Actors Samuel L Jackson and Danny Glover will receive honorary Oscars ahead of the 2022 ceremony, the Academy of Motion Picture Arts and Sciences has announced.
Along with Jackson, Norwegian actress Liv Ullmann and actress-director Elaine May will be given honorary statuettes, while Glover will receive the Jean Hersholt Humanitarian Award at the Governors Awards on January 15.
"We are thrilled to present this year's Governors Awards to four honorees who have had a profound impact on both film and society," said Academy president David Rubin.
Jackson, 72, has appeared in more than 100 films over the course of his career, and earned an Oscar nomination for his performance in Quentin Tarantino's Pulp Fiction. Best known for his deep, authoritative voice and frequent swearing, he has starred in the Die Hard and Star Wars franchises, and has appeared in many Marvel movies, as Shield boss Nick Fury.
Glover, 74, shot to fame in Steven Spielberg's 1985 adaptation of The Color Purple, before going on to star opposite Mel Gibson in the much-loved Lethal Weapon movies.

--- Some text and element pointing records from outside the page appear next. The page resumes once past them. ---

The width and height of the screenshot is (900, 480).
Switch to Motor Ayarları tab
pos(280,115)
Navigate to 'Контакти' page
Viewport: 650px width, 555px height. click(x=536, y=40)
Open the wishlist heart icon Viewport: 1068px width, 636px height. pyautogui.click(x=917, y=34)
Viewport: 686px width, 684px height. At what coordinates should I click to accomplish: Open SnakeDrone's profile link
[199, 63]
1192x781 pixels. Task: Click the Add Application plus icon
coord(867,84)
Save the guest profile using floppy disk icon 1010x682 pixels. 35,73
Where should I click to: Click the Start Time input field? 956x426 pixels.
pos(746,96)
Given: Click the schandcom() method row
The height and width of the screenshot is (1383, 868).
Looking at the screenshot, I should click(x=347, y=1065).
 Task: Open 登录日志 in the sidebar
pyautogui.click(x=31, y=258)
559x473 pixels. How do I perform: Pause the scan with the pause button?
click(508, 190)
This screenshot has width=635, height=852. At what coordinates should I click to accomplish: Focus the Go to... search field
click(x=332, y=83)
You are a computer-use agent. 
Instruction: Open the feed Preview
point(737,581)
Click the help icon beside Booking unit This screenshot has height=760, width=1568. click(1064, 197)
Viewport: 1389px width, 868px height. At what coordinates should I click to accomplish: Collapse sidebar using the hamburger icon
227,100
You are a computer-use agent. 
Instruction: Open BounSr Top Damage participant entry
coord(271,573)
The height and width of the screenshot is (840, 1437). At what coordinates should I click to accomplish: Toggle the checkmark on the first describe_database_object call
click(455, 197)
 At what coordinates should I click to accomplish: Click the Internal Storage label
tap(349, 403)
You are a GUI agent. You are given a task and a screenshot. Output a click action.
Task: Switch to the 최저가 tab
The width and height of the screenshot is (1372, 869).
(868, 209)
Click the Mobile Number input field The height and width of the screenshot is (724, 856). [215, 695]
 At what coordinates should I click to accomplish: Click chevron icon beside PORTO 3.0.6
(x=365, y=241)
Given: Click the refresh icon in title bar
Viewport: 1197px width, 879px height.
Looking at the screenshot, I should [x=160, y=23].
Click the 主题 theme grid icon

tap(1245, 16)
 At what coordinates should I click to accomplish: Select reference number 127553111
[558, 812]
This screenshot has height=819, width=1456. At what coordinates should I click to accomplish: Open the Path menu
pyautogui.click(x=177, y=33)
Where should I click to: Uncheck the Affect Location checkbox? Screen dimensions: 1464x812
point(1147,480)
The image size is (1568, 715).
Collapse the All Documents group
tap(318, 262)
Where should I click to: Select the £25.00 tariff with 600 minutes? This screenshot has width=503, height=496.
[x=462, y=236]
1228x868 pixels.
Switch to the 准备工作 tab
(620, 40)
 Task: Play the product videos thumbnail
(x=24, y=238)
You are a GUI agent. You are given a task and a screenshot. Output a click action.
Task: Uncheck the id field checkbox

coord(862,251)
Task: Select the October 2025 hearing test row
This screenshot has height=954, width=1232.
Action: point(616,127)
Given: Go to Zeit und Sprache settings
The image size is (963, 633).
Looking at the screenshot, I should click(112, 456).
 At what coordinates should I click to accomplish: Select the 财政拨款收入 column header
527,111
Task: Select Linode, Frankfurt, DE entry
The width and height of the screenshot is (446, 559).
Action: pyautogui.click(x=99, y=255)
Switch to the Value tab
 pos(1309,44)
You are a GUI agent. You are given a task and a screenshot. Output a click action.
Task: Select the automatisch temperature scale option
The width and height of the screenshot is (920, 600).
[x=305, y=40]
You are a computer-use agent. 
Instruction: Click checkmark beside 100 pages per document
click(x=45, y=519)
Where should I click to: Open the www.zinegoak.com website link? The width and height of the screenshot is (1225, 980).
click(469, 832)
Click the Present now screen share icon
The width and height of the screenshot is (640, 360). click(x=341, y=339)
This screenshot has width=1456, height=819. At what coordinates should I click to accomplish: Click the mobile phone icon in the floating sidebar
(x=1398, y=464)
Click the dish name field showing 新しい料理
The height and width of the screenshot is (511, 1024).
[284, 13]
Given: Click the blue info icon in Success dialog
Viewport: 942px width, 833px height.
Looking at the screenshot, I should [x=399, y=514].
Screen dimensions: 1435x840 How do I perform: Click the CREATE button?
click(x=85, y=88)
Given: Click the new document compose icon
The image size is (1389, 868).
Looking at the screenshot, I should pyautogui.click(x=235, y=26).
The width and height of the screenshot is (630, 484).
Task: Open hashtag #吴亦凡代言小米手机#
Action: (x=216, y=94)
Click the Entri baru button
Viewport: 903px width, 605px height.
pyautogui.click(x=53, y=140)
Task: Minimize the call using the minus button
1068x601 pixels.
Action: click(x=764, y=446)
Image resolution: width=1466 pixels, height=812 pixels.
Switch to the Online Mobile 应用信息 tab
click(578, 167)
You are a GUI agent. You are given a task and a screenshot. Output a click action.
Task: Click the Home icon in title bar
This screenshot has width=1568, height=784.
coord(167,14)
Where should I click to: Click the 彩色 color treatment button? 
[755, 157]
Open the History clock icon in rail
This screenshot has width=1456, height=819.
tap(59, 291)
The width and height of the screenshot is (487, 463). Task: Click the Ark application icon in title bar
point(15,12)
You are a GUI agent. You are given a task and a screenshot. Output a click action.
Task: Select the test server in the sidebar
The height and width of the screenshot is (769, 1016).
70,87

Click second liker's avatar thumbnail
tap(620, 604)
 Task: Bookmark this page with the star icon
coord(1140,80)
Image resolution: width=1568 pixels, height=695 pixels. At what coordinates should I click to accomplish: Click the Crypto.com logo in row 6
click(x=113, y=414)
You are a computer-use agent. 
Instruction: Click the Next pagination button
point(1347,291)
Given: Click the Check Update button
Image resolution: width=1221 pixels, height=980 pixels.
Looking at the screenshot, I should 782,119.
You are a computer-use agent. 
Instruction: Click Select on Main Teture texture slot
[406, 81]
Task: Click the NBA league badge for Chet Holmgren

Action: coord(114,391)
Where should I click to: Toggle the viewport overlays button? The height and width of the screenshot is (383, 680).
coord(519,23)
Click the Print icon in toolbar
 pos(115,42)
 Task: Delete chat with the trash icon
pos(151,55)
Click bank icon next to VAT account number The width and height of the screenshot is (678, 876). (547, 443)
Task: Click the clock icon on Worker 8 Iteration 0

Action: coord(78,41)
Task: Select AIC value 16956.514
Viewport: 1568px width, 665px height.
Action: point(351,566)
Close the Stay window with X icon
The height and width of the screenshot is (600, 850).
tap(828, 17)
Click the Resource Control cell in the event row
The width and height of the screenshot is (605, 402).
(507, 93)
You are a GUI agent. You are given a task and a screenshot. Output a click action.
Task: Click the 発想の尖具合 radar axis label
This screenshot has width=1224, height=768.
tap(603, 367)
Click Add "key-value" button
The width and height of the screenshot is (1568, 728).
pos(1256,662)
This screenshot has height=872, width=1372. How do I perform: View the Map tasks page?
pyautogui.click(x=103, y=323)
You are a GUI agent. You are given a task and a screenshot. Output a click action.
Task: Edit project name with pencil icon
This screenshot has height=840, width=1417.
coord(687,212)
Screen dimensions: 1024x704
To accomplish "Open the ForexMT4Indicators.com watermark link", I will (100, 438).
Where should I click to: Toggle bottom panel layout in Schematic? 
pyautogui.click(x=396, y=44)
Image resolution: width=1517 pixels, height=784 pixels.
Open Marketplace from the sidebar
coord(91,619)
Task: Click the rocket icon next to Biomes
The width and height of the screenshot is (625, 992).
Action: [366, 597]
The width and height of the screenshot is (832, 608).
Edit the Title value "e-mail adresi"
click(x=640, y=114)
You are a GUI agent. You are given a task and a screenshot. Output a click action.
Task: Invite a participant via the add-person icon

Beyond the silver screen, he is involved in wide-reaching community activism and philanthropic efforts, with a particular emphasis on advocacy for economic justice, and access to health care and education programs in the US and Africa.
He is a Unicef Ambassador and served as a Goodwill Ambassador for the United Nations Development Programme from 1998 to 2004, focusing on issues of poverty, disease and economic development in Africa, Latin America and the Caribbean.
"Danny Glover's decades-long advocacy for justice and human rights reflects his dedication to recognising our shared humanity on and off the screen," Rubin said.
Ullmann, 82, was first introduced to international audiences in Ingmar Bergman's Persona and made a number of films with the Swedish director. She earned two Oscar nominations for best actress in the 1970s and was praised by Rubin for her "bravery and emotional transparency."
May, 89, achieved success through her comedy partnership with Mike Nichols before going on to earn Oscar nominations for the screenplays for Heaven Can Wait and Primary Colors. "Elaine May's bold, uncompromising approach to filmmaking, as a writer, director and actress, reverberates as loudly as ever with movie lovers," Rubin said.